#### [Exercise goal]
Copy the records from the line containing "The height and width of the screenshot is (1456, 2558)." up to and including the line containing "pyautogui.click(x=1350, y=601)", reproducing each line without any change.

#### [Listed records]
------------------------------------------------------------

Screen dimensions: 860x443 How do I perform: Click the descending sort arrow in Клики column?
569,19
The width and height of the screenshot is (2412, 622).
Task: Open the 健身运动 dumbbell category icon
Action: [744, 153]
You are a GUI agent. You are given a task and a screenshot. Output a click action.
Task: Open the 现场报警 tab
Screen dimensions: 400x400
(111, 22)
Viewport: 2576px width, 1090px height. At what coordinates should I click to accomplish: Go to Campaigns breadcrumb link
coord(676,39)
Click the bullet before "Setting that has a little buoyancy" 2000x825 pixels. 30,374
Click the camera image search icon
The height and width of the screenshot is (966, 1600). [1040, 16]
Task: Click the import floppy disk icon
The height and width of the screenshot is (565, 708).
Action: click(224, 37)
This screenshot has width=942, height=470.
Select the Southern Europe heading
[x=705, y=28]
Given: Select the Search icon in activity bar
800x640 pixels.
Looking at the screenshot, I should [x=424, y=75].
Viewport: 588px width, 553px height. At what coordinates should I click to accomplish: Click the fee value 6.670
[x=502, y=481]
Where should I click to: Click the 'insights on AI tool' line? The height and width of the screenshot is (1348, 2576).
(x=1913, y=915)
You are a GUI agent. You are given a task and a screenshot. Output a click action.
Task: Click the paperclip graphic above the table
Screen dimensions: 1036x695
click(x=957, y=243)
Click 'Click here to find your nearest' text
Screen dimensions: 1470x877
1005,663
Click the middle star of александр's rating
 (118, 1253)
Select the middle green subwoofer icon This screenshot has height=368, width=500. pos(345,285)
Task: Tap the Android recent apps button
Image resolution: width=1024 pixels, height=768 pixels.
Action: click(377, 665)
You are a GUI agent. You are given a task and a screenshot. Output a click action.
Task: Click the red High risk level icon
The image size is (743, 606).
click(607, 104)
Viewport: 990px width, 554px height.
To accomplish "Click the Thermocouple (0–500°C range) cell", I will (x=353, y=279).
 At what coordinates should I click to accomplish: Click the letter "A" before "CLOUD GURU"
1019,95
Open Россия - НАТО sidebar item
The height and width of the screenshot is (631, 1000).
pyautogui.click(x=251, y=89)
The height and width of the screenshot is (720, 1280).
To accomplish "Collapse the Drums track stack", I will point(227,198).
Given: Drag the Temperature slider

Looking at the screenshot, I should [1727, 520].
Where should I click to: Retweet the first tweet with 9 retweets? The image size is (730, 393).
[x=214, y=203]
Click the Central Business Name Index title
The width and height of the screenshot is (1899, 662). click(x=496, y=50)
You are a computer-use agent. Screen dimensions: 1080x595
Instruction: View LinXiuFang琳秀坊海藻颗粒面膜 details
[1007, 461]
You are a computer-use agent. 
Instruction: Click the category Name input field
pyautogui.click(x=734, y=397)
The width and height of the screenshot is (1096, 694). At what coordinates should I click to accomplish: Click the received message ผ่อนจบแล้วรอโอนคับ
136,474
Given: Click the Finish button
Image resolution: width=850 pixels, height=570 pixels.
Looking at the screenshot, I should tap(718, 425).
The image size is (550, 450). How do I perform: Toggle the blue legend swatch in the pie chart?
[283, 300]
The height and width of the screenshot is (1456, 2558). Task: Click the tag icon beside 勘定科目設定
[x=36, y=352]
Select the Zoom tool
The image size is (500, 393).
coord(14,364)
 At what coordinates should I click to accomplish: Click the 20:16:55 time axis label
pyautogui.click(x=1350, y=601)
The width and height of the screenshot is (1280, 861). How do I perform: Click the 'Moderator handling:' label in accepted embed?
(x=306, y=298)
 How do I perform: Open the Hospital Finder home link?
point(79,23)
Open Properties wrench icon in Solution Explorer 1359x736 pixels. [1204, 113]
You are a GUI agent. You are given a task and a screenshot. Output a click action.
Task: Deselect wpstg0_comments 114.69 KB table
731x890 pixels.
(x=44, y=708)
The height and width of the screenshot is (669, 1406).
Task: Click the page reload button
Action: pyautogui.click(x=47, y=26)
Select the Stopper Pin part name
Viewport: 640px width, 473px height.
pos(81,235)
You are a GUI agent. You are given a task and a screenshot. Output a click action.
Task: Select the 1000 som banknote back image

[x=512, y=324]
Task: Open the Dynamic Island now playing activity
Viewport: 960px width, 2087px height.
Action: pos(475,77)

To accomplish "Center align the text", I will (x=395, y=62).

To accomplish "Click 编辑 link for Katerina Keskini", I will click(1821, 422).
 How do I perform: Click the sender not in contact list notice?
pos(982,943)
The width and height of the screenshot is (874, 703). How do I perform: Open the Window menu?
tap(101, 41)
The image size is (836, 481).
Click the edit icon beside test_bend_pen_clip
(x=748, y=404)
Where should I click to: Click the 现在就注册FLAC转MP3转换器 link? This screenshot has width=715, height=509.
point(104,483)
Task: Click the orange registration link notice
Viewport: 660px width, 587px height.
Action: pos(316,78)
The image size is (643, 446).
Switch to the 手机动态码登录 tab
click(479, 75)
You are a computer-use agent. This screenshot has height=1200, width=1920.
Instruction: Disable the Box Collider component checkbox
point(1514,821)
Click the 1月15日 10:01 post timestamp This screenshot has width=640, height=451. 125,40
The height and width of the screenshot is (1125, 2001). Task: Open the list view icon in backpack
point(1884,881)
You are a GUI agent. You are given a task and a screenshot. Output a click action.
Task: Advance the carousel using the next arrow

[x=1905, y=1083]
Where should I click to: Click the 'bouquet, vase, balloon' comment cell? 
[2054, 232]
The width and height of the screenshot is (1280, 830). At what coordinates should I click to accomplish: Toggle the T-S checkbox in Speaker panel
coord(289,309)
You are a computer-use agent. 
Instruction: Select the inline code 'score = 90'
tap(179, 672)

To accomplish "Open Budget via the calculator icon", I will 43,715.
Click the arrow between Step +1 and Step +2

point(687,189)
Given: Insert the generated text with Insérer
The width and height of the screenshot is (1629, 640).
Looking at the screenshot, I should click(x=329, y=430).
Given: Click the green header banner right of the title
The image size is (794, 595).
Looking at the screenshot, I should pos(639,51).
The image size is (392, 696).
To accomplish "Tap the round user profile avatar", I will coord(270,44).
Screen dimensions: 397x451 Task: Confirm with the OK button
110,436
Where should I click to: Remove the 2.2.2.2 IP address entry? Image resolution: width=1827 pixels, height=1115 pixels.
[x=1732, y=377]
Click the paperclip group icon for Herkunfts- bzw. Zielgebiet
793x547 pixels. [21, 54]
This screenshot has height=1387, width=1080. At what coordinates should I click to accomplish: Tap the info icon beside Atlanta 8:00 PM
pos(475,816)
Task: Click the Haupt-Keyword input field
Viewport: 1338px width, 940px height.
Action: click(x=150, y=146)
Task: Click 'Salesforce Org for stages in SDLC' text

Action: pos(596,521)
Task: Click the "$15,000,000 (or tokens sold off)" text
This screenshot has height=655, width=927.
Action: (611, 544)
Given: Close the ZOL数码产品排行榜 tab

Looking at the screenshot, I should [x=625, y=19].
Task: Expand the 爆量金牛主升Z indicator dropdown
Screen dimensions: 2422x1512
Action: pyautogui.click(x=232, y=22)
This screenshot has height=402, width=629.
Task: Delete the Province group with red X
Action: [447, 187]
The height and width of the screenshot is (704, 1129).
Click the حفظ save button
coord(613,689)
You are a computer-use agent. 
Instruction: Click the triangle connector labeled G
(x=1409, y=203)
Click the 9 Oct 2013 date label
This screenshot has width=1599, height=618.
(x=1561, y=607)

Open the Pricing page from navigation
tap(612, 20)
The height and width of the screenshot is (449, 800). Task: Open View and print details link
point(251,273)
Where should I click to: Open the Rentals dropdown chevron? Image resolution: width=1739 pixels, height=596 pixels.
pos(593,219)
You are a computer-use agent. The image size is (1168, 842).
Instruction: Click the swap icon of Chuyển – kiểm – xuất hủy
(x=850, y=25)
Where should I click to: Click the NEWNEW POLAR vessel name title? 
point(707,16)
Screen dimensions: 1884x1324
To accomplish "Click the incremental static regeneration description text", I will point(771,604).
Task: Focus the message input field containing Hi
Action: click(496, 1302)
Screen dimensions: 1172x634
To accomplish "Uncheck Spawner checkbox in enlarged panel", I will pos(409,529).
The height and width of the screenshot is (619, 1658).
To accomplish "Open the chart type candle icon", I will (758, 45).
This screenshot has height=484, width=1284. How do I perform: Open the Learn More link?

------------------------------------------------------------

#### [Written answer]
The height and width of the screenshot is (1456, 2558). Task: Click the tag icon beside 勘定科目設定
[x=36, y=352]
Select the Zoom tool
The image size is (500, 393).
coord(14,364)
 At what coordinates should I click to accomplish: Click the 20:16:55 time axis label
pyautogui.click(x=1350, y=601)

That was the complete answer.